** Input data follows **

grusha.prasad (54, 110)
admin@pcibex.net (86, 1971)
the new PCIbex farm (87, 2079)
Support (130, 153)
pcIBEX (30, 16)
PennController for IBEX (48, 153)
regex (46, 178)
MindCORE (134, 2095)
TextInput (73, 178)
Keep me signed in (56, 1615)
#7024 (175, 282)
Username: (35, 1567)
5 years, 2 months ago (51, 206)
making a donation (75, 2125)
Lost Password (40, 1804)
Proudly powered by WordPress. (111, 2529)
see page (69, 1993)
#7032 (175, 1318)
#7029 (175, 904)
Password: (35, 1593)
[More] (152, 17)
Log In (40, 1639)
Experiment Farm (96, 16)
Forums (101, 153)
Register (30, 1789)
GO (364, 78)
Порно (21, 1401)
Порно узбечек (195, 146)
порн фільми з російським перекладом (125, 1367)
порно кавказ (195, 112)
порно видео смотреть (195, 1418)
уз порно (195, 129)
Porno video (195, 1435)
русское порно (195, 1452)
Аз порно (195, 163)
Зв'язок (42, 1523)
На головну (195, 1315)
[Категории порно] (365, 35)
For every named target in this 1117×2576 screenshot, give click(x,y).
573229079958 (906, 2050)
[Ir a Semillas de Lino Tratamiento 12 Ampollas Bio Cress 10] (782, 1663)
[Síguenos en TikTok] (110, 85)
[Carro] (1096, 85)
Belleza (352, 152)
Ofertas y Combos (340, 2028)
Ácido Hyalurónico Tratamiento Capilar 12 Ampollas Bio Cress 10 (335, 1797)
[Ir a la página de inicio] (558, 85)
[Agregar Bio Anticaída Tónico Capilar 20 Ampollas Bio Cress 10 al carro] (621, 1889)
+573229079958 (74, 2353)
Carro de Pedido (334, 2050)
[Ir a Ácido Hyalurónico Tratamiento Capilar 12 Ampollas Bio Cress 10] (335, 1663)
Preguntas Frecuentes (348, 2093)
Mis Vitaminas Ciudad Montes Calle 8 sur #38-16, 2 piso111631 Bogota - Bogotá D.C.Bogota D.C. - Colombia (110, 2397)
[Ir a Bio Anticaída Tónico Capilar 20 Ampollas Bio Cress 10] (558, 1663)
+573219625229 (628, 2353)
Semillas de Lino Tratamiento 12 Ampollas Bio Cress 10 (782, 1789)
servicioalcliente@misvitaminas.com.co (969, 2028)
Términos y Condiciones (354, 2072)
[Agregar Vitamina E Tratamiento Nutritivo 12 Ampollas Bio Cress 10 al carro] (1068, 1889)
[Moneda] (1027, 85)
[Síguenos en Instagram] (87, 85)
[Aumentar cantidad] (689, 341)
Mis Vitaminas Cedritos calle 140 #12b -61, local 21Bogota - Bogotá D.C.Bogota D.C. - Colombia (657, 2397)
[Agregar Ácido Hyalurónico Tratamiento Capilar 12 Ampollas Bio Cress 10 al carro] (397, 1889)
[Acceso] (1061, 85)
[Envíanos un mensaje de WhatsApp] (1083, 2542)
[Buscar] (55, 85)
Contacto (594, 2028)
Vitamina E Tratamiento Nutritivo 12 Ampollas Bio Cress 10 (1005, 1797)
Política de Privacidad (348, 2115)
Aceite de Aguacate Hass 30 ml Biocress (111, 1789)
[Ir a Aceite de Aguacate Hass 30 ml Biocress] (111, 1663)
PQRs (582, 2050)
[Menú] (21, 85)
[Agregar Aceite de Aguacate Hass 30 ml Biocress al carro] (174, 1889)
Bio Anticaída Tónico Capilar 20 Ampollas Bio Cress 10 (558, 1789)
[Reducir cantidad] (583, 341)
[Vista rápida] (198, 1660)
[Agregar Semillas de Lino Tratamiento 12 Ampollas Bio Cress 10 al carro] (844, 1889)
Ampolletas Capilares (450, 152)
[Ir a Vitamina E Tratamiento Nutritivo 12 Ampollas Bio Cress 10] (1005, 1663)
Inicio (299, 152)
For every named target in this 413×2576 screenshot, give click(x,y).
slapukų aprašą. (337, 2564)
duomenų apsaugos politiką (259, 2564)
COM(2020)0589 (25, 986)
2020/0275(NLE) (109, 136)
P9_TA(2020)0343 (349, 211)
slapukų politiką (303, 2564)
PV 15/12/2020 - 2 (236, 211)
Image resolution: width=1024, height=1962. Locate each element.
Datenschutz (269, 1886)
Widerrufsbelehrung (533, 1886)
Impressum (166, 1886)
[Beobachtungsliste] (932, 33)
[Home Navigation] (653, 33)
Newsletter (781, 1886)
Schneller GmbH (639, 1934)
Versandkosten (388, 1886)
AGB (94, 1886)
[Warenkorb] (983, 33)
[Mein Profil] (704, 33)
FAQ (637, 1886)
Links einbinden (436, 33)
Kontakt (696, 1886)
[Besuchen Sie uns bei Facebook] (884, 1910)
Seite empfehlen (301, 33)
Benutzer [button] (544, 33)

** End of Input data **

• Work required: Retype the material above from start to finish without any changes.

• Exercise solution:
grusha.prasad (54, 110)
admin@pcibex.net (86, 1971)
the new PCIbex farm (87, 2079)
Support (130, 153)
pcIBEX (30, 16)
PennController for IBEX (48, 153)
regex (46, 178)
MindCORE (134, 2095)
TextInput (73, 178)
Keep me signed in (56, 1615)
#7024 (175, 282)
Username: (35, 1567)
5 years, 2 months ago (51, 206)
making a donation (75, 2125)
Lost Password (40, 1804)
Proudly powered by WordPress. (111, 2529)
see page (69, 1993)
#7032 (175, 1318)
#7029 (175, 904)
Password: (35, 1593)
[More] (152, 17)
Log In (40, 1639)
Experiment Farm (96, 16)
Forums (101, 153)
Register (30, 1789)
GO (364, 78)
Порно (21, 1401)
Порно узбечек (195, 146)
порн фільми з російським перекладом (125, 1367)
порно кавказ (195, 112)
порно видео смотреть (195, 1418)
уз порно (195, 129)
Porno video (195, 1435)
русское порно (195, 1452)
Аз порно (195, 163)
Зв'язок (42, 1523)
На головну (195, 1315)
[Категории порно] (365, 35)
For every named target in this 1117×2576 screenshot, give click(x,y).
573229079958 (906, 2050)
[Ir a Semillas de Lino Tratamiento 12 Ampollas Bio Cress 10] (782, 1663)
[Síguenos en TikTok] (110, 85)
[Carro] (1096, 85)
Belleza (352, 152)
Ofertas y Combos (340, 2028)
Ácido Hyalurónico Tratamiento Capilar 12 Ampollas Bio Cress 10 (335, 1797)
[Ir a la página de inicio] (558, 85)
[Agregar Bio Anticaída Tónico Capilar 20 Ampollas Bio Cress 10 al carro] (621, 1889)
+573229079958 (74, 2353)
Carro de Pedido (334, 2050)
[Ir a Ácido Hyalurónico Tratamiento Capilar 12 Ampollas Bio Cress 10] (335, 1663)
Preguntas Frecuentes (348, 2093)
Mis Vitaminas Ciudad Montes Calle 8 sur #38-16, 2 piso111631 Bogota - Bogotá D.C.Bogota D.C. - Colombia (110, 2397)
[Ir a Bio Anticaída Tónico Capilar 20 Ampollas Bio Cress 10] (558, 1663)
+573219625229 (628, 2353)
Semillas de Lino Tratamiento 12 Ampollas Bio Cress 10 (782, 1789)
servicioalcliente@misvitaminas.com.co (969, 2028)
Términos y Condiciones (354, 2072)
[Agregar Vitamina E Tratamiento Nutritivo 12 Ampollas Bio Cress 10 al carro] (1068, 1889)
[Moneda] (1027, 85)
[Síguenos en Instagram] (87, 85)
[Aumentar cantidad] (689, 341)
Mis Vitaminas Cedritos calle 140 #12b -61, local 21Bogota - Bogotá D.C.Bogota D.C. - Colombia (657, 2397)
[Agregar Ácido Hyalurónico Tratamiento Capilar 12 Ampollas Bio Cress 10 al carro] (397, 1889)
[Acceso] (1061, 85)
[Envíanos un mensaje de WhatsApp] (1083, 2542)
[Buscar] (55, 85)
Contacto (594, 2028)
Vitamina E Tratamiento Nutritivo 12 Ampollas Bio Cress 10 (1005, 1797)
Política de Privacidad (348, 2115)
Aceite de Aguacate Hass 30 ml Biocress (111, 1789)
[Ir a Aceite de Aguacate Hass 30 ml Biocress] (111, 1663)
PQRs (582, 2050)
[Menú] (21, 85)
[Agregar Aceite de Aguacate Hass 30 ml Biocress al carro] (174, 1889)
Bio Anticaída Tónico Capilar 20 Ampollas Bio Cress 10 (558, 1789)
[Reducir cantidad] (583, 341)
[Vista rápida] (198, 1660)
[Agregar Semillas de Lino Tratamiento 12 Ampollas Bio Cress 10 al carro] (844, 1889)
Ampolletas Capilares (450, 152)
[Ir a Vitamina E Tratamiento Nutritivo 12 Ampollas Bio Cress 10] (1005, 1663)
Inicio (299, 152)
For every named target in this 413×2576 screenshot, give click(x,y).
slapukų aprašą. (337, 2564)
duomenų apsaugos politiką (259, 2564)
COM(2020)0589 (25, 986)
2020/0275(NLE) (109, 136)
P9_TA(2020)0343 (349, 211)
slapukų politiką (303, 2564)
PV 15/12/2020 - 2 (236, 211)
Image resolution: width=1024, height=1962. Locate each element.
Datenschutz (269, 1886)
Widerrufsbelehrung (533, 1886)
Impressum (166, 1886)
[Beobachtungsliste] (932, 33)
[Home Navigation] (653, 33)
Newsletter (781, 1886)
Schneller GmbH (639, 1934)
Versandkosten (388, 1886)
AGB (94, 1886)
[Warenkorb] (983, 33)
[Mein Profil] (704, 33)
FAQ (637, 1886)
Links einbinden (436, 33)
Kontakt (696, 1886)
[Besuchen Sie uns bei Facebook] (884, 1910)
Seite empfehlen (301, 33)
Benutzer [button] (544, 33)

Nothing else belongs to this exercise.